_Job A_. According to the school's British values statement, why might the term "British Values" be slightly misleading?
_Job B_. Carry the school's British values statement on from its last sentence, starting with the general overview section it introduces.

_Document excerpt_.
Fundamental British Values

Blessed Sacrament Catholic Primary School Fundamental British Values Statement:


In June 2014, David Cameron emphasised the important role that British values can play in education. Further, how well a school promotes such values is an aspect of Ofsted’s inspection process.

Although in 2015-16 this is something which is developing in its significance for schools, it is not something new at Blessed Sacrament Catholic Primary. British values are promoted in so much of what we do, not least during our school assemblies, Religious Education, PSHCE, RSED, Nurture Base and Circle Time sessions. The values are integral to our long-standing vision and ethos.

As well as actively promoting British values, the opposite also applies: we would actively challenge pupils, staff or parents expressing opinions contrary to fundamental British values, including ‘extremist’ views. This is in line with our Behaviour and Relationships Policy 2016.

The term ‘British Values’ might be slightly misleading in that these values are integral to so many countries throughout the world – they differ in no way from the values of most western European countries.

Below are just a few examples of how we promote British values. The first section is a general overview; the others are specific expectations set out by Ofsted.

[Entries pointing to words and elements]

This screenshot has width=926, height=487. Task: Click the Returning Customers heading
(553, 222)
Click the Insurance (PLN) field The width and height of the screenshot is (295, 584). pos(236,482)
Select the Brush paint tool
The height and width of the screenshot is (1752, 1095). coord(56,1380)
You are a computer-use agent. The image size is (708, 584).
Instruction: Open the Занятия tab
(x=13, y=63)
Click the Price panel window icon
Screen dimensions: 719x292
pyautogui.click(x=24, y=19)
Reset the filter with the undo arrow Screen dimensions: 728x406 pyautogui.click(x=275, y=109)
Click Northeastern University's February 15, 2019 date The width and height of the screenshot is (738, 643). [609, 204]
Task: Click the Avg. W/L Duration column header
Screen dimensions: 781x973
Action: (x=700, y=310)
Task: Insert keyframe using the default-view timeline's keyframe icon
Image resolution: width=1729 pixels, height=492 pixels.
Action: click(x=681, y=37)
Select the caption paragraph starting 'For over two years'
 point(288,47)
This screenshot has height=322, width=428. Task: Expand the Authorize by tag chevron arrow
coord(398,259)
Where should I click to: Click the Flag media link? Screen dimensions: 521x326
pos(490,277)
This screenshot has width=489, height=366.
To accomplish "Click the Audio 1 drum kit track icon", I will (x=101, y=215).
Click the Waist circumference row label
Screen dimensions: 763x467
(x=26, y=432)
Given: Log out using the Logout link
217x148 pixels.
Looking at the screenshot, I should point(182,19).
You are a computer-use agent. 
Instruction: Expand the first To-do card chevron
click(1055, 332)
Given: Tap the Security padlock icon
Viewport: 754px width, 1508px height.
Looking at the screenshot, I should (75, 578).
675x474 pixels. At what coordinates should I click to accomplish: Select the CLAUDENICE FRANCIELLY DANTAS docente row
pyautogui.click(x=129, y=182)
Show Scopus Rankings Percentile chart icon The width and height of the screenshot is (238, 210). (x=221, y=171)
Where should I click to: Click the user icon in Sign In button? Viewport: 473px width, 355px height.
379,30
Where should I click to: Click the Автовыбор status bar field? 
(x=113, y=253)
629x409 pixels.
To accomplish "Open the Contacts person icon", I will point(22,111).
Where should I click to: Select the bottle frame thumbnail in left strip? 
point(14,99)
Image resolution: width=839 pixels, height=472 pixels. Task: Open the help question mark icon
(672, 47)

_Task result A_. The statement says these values are integral to many countries throughout the world and do not differ in any way from the values of most western European countries.

_Task result B_.
Being Part of Britain

As a school, we value and celebrate the diverse heritages of everybody at Blessed Sacrament. Alongside this, we value and celebrate being part of Britain. In general terms, this means that we celebrate traditions, such as customs in the course of the year; for example, Harvest festival during the Autumn term and what could be more British than a trip to a pantomime around Christmas time! We also value and celebrate national events, a recent example being Remembrance Day in November. Some of our children will also be visiting London and attending at Westminster Abbey to celebrate Commonwealth Day.

Further, children learn about being part of Britain from different specific perspectives. Two specific examples of when we teach about being part of Britain are:


Geographically: Our Learning Challenges ensures that children have a better understanding of what Britain is, learning more about:

  • its capital cities and counties, its rivers and mountains

  • where Britain is in relation to the rest of Europe and other countries in the world



  • Children are taught different aspects of British history and about how our country has developed as it has.

  • Famous British people and their effect on British life are investigated. Eg Year 1 investigate the impact made by Betty Braddock.

  • Local history and our place in the world is also developed, with children visiting such places as Speke Hall and the Western Approaches museum (also The Cavern!) Here they learn what part their locality has played in developing the Britain of today


Children, parents and staff have many opportunities for their voices to be heard at Blessed Sacrament Catholic Primary. Democracy is central to how we operate.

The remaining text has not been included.